━━ MATERIAL SHOWN

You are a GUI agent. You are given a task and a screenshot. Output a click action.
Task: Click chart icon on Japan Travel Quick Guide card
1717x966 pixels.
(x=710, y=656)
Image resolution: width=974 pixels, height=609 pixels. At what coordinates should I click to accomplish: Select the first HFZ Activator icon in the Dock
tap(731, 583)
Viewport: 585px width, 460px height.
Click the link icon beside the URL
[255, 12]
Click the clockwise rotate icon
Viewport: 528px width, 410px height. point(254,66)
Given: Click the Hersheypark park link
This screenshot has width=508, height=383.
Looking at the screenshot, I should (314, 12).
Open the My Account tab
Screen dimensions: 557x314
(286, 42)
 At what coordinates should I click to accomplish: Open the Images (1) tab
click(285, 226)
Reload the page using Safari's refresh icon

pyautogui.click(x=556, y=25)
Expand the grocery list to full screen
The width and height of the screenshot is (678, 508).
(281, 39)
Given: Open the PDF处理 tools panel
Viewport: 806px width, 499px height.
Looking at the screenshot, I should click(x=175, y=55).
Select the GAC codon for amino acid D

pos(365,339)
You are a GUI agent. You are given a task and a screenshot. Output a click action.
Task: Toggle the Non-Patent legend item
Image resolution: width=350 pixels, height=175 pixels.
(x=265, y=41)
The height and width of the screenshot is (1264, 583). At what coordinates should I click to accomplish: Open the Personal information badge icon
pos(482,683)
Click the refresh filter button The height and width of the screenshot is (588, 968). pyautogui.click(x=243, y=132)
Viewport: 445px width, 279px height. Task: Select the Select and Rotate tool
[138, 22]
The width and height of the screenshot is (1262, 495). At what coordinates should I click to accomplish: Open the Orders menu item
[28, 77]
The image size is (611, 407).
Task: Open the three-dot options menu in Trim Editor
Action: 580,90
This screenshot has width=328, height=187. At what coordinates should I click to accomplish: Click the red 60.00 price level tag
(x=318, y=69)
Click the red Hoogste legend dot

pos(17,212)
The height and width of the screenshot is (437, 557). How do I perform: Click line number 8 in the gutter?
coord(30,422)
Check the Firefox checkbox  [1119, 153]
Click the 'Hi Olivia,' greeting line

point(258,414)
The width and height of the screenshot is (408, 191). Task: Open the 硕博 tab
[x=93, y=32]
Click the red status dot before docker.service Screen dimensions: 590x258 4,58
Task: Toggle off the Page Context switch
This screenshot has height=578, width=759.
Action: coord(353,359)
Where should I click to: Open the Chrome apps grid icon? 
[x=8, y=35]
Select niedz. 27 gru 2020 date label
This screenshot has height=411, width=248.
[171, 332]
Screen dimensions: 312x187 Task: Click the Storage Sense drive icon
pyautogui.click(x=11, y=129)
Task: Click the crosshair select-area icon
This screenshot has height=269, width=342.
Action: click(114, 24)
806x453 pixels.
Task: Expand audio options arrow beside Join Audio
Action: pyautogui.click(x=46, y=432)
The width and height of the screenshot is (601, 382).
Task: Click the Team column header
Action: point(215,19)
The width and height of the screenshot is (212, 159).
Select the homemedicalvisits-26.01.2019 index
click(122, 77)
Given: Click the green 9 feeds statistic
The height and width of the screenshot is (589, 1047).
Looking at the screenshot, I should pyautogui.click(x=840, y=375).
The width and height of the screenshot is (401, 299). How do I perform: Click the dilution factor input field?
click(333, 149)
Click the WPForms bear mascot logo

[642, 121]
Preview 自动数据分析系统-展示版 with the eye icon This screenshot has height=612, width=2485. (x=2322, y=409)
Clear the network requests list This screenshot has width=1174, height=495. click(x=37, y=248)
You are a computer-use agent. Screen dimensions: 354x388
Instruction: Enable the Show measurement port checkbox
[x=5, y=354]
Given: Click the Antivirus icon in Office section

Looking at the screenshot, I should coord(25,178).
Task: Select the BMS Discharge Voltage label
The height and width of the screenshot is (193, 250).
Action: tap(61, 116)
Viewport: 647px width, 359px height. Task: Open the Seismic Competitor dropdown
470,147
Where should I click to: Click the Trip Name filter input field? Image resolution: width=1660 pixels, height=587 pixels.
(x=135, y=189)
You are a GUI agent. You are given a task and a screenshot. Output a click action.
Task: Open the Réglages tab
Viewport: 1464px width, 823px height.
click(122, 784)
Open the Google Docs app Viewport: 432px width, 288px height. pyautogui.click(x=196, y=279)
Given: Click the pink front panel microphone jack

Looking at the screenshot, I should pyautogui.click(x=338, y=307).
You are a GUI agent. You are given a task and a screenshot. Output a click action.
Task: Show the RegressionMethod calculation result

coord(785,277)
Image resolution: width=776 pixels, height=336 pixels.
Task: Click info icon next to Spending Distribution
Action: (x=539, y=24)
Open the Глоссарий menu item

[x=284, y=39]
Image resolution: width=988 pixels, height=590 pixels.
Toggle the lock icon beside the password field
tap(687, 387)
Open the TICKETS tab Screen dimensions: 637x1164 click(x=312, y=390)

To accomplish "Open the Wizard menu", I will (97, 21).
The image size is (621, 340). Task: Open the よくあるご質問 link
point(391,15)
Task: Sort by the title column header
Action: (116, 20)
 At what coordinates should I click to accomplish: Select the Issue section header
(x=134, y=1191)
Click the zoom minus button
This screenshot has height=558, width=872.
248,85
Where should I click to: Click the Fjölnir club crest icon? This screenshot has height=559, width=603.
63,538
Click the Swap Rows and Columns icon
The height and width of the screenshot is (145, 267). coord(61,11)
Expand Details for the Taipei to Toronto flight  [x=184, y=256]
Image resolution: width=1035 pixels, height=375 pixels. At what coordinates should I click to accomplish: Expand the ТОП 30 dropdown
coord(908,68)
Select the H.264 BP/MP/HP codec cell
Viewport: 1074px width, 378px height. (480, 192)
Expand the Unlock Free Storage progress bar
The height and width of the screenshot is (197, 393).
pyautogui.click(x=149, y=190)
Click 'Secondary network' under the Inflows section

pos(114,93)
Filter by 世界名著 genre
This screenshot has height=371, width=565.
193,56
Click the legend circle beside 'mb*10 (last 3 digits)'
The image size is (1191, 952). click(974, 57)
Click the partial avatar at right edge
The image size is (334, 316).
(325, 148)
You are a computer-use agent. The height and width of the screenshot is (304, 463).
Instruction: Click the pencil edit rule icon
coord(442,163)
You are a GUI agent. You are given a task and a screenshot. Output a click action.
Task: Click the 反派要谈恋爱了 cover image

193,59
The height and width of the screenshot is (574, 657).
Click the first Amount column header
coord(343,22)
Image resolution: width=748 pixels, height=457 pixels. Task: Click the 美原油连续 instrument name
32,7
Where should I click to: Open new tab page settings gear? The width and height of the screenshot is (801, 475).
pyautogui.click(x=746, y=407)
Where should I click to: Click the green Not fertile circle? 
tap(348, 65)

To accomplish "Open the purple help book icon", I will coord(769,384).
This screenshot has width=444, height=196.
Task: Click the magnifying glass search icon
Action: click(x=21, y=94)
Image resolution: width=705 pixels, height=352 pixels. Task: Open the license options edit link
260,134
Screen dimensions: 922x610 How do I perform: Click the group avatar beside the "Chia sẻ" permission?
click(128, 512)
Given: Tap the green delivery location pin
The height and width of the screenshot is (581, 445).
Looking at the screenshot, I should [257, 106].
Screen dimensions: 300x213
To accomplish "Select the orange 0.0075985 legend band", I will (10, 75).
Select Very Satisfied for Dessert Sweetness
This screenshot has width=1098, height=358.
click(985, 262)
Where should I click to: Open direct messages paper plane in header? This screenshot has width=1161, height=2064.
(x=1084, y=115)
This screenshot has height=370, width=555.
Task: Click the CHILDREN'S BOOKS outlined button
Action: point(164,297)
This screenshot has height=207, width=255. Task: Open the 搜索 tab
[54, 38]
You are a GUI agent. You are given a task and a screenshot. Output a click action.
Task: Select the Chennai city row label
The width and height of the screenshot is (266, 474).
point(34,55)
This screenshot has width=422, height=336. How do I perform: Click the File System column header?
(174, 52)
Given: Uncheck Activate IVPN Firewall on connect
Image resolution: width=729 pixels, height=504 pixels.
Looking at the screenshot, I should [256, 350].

━━━━

__WORK TASK__: Among the lines of the data, identify those with the word "computer". Copy each of them.

__YOUR RESPONSE__:
You are a computer-use agent. Screen dimensions: 354x388
You are a computer-use agent. The height and width of the screenshot is (304, 463).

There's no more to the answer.